[WORK INSTRUCTION] Your reply should set down word for word each line below from the one with "You are a GUI" through the final line, both included, but none of the pictures.
___ DATASET RECORDS ___
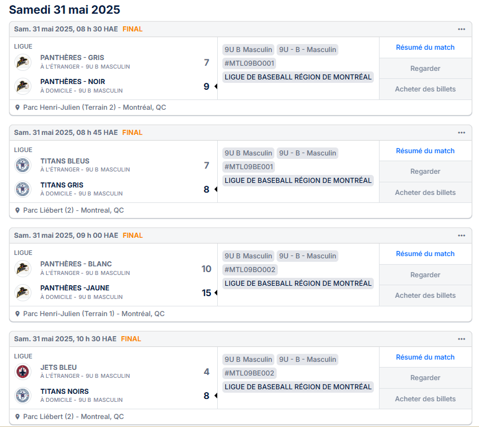The height and width of the screenshot is (427, 479).
Task: Open the Panthères - Blanc team name
Action: click(76, 264)
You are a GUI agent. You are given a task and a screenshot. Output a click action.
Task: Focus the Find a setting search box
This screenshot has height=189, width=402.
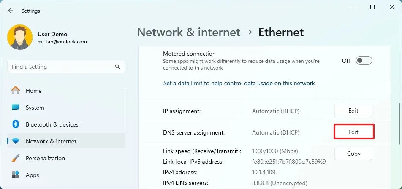(61, 67)
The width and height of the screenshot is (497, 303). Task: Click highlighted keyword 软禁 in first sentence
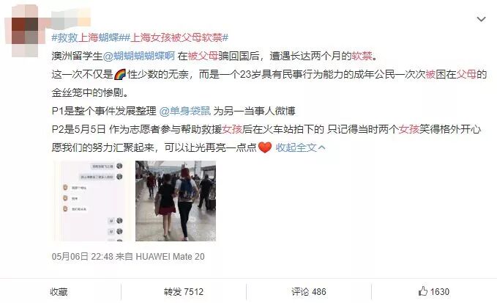362,56
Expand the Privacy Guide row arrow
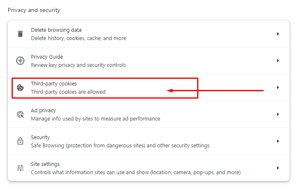 point(278,61)
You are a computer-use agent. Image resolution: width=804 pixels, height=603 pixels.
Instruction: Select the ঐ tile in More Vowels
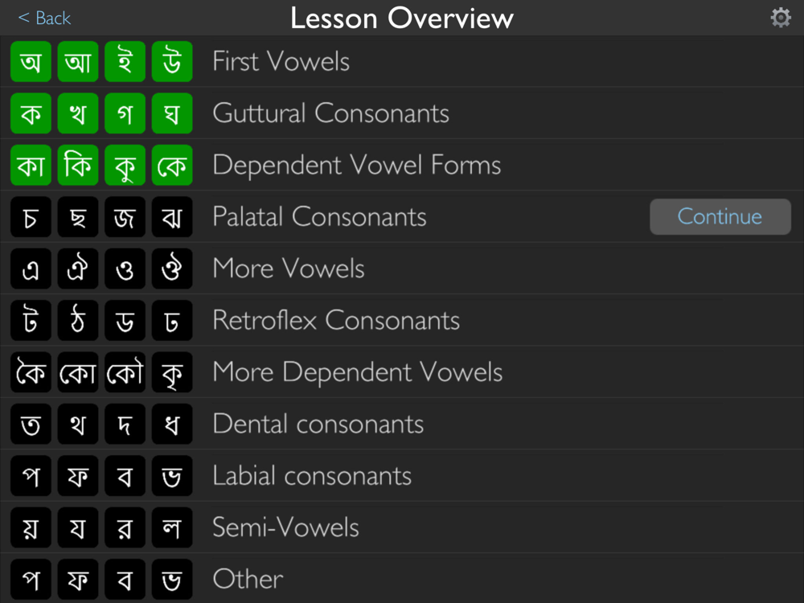pyautogui.click(x=78, y=269)
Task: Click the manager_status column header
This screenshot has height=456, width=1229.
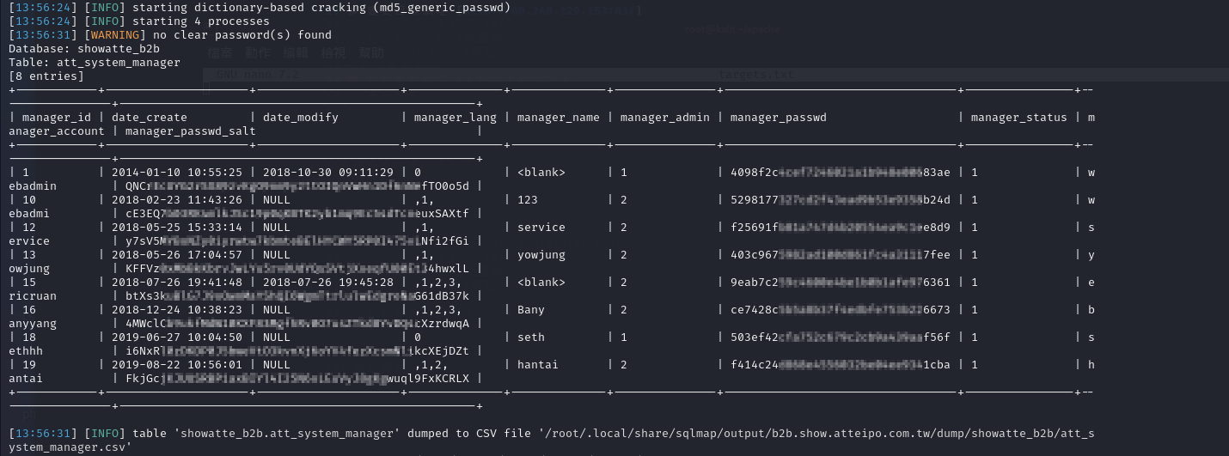Action: pos(1019,118)
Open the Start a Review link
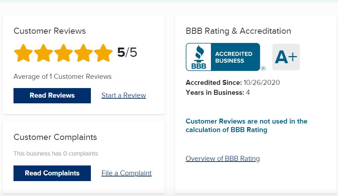The height and width of the screenshot is (196, 338). coord(124,95)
___
[RESPONSE TO THE TASK]
You are a GUI agent. You are given a task and a screenshot. Output a click action.
Task: Focus the Find a setting search box
This screenshot has height=189, width=402.
(61, 67)
The width and height of the screenshot is (497, 303). Task: Click highlighted keyword 软禁 in first sentence
362,56
Expand the Privacy Guide row arrow
 point(278,61)
You are a computer-use agent. Image resolution: width=804 pixels, height=603 pixels.
Instruction: Select the ঐ tile in More Vowels
pyautogui.click(x=78, y=269)
Task: Click the manager_status column header
This screenshot has height=456, width=1229.
Action: pos(1019,118)
Open the Start a Review link
The height and width of the screenshot is (196, 338). coord(124,95)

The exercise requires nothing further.